金融庁のHPで全国の登録者を一覧できますが、俗に言う”法律系”士業と言われる弁護士、司法書士、行政書士との兼業で当該業務を行っている事務所は他にないようですので、おそらく現時点で日本で唯一の事務所かなと思っています?

 

で何を言いたいかということですが、資産運用という金融系の業務に関してはとうの昔から国際化が当然だということです。

うちの顧問先の運用のポートフォリオは、現時点で約80%は国外に投資しています。

国内への資産の持込みが制限されている国やその方法が制限されている国は一部あるものの、大半の先進国及びそれに準ずる国ではシステムや取引が整備されており、お金は簡単に国を飛び越えることができます。人やものがそうでないのと比べると隔世の感がします。

 

さて本日の本題ですが税法を含め日本でのシステムは、そういう国際化を後追いしていることを強く感じますが、やっと今年の税制改正でいわゆる”キャピタルフライト”の問題が手当されました。最高裁か高裁かは忘れましたが司法判断の影響が大きかったと思います(笑)。

 

現行法上は、国内在住の被相続人が基礎控除以上の相続財産を保有している場合に、国外に在住している日本国籍を持たない相続人がいる場合には国内財産のみにしか課税されませんので、金融財産そのもの及び不動産として相続財産を生前に国外に持ちだしておけば相続又は贈与税が合法的に節税できるというスキームがありました。つまり母親が出産真近に海外に移転しそこで出産、生れた子供に海外の国籍を取得させて海外に持ち出した財産を海外で贈与すれば贈与税がかからないということです(相続については代襲の場合ということになりますが・・・)。
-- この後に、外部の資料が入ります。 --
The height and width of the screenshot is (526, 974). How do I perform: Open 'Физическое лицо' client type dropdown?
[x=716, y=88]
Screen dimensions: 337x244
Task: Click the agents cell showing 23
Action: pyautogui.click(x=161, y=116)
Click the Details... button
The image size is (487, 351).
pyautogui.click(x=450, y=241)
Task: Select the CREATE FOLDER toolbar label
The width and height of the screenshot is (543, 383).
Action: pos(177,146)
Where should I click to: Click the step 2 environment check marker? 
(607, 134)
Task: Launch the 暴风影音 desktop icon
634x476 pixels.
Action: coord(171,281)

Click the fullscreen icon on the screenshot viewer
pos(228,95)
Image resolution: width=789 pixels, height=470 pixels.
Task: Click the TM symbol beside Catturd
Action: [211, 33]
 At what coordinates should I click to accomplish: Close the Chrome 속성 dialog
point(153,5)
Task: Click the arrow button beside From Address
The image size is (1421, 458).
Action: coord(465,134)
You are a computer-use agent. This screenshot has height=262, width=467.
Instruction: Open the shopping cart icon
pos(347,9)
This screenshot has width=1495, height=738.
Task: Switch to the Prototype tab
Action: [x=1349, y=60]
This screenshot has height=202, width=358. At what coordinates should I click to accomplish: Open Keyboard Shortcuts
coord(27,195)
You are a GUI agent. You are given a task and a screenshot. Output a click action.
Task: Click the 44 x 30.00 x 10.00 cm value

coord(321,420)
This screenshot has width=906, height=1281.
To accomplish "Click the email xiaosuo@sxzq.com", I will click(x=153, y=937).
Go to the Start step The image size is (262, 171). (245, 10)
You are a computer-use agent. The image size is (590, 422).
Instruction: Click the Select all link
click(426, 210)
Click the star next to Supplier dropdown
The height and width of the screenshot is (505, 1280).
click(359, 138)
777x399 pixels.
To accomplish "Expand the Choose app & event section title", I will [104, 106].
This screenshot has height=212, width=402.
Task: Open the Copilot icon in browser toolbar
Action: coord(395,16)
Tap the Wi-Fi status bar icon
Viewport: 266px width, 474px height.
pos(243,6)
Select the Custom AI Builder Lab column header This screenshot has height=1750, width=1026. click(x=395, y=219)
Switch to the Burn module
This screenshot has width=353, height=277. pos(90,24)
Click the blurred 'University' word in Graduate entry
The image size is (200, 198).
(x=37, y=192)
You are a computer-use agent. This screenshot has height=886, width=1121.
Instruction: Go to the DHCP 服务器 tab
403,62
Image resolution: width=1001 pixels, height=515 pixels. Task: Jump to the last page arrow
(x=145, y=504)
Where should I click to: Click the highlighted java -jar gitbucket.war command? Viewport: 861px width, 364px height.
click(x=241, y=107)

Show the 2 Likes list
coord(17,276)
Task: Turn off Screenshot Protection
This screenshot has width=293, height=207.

当初税務当局はこれを租税回避行為として争いましたが、司法は事前に立法がなされていないことから財産権の侵害と判断し請求棄却したという事案ではなかったかと思います。

改正後はこのスキームが使えなくなりますが、まったく検討の余地がないかというとそうではなく別の方法を考えていくことになります。

なお子供が日本国籍にしたい場合は、母親は日本国民ですから国籍法14条で戻せばよいという話になります。

 

いつも思うのですが、物事を知らないとこの世の中ムダに損失を蒙ることが多いようです。